Excerpted text.
AWS Cloud Operations Blog
Use Amazon Athena and Amazon QuickSight to build custom reports of AWS Well-Architected Reviews
AWS Well-Architected helps cloud architects build secure, high-performing, resilient, and efficient infrastructure for their applications and workloads. Based on five pillars — operational excellence, security, reliability, performance efficiency, and cost optimization — AWS Well-Architected provides a consistent approach for customers and partners to evaluate architectures, and implement designs that can scale over time.
You can use the AWS Well-Architected Tool (AWS WA Tool) to review the state of your workloads and compare them to the latest AWS architectural best practices. Its API allows customers, ISVs, and AWS Partner Network to extend AWS Well-Architected functionality, best practices, measurements, and lessons learned into their existing architecture governance processes, applications, and workflows.
By building your own integrations with the AWS WA Tool, your enterprise can support a range of use cases, such as integrating AWS Well-Architected data into centralized reporting tools or ticketing and management solutions. The API can also be used to create automation for specific use cases.
This post presents a simple approach for aggregating the data of the workload reviews into a central data lake repository. It helps teams to analyze their organization’s Well-Architected maturity across multiple AWS accounts and workloads and perform centralized reporting on high-risk issues (HRIs).
Architecture overview
Many customers use multiple AWS accounts to provide administrative autonomy for their teams. The AWS WA Tool offers a simple way to share workloads with other AWS accounts. You can share a workload that you own in your account with AWS accounts used by other members of your review team or with a centralized AWS account. For more information, see sharing a Workload.

[Stored data]
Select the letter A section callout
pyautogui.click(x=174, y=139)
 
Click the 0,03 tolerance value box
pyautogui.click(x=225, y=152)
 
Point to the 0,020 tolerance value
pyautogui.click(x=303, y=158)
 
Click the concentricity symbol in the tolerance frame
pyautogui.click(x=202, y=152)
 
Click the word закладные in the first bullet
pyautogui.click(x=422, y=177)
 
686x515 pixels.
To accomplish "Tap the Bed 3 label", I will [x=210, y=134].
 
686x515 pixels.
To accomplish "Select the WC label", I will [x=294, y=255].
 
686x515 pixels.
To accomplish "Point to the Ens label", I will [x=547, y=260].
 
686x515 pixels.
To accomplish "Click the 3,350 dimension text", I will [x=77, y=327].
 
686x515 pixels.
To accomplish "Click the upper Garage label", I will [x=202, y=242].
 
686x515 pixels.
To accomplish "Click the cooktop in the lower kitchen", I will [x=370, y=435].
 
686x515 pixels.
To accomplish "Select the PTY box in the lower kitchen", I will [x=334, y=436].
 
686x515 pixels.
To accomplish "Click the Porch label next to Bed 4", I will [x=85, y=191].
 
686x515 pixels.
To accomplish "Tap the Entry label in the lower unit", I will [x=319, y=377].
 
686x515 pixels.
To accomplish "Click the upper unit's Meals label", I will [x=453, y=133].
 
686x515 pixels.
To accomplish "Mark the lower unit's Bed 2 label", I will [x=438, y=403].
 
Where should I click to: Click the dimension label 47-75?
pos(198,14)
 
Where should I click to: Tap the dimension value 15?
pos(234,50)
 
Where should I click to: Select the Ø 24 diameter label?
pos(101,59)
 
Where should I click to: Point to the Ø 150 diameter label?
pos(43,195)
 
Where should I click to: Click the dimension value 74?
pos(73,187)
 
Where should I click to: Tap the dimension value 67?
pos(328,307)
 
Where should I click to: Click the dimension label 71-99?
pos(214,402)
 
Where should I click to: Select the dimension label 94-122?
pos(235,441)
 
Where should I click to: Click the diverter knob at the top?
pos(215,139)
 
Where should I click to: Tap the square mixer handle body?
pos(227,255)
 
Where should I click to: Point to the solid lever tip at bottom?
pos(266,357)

Exercises.
**1.** Answer these questions using the blog post on AWS Well-Architected reviews:
(a) On how many pillars is AWS Well-Architected based?
(b) Which parties does the AWS WA Tool API allow to extend AWS Well-Architected functionality?
(c) Into what does the approach presented in the post aggregate the workload review data?
**2.** List the pillars of AWS Well-Architected that the blog post on Well-Architected reviews names.
**3.** Carry on writing the blog post on AWS Well-Architected reviews, beginning right after its final sentence.

Task answers.
**1.**
(a) Five.
(b) Customers, ISVs, and AWS Partner Network.
(c) A central data lake repository.

**2.**
- Operational excellence
- Security
- Reliability
- Performance efficiency
- Cost optimization

**3.**
Figure 1: Architecture diagram
- After workloads are defined in the AWS WA Tool, AWS Lambda can poll the AWS Well-Architected Tool API to extract the raw data and store it in an Amazon Simple Storage Service (Amazon S3) bucket.
- AWS Glue crawlers are used to discover schema and store it in the AWS Glue Data Catalog.
- Amazon Athena is then used for data preparation tasks like building views of the workload report data.
- Amazon QuickSight can now query and build visualizations to discover insights into your Well-Architected Reviews.
This pattern can extend the visibility of HRIs identified in the AWS WA Tool to enable custom visualizations and more insights. The central management account would typically be managed by a Cloud Center of Excellence (CCoE) team, who can advise and act on emerging HRIs across their entire AWS application portfolio.
Prerequisites
Complete the following prerequisites:
- Define and document a workload in the AWS WA Tool. For better understanding, refer to AWS documentation.
- Create or use an existing S3 bucket where you will store the extracted AWS Well-Architected data.
Walkthrough
The AWS Well-Architected Tool API provides programmatic access to the AWS WA Tool in the AWS Management Console. The API can be used for managing:
- workloads
- milestones
- lenses
- reviews
- workload shares
- workload share invitations.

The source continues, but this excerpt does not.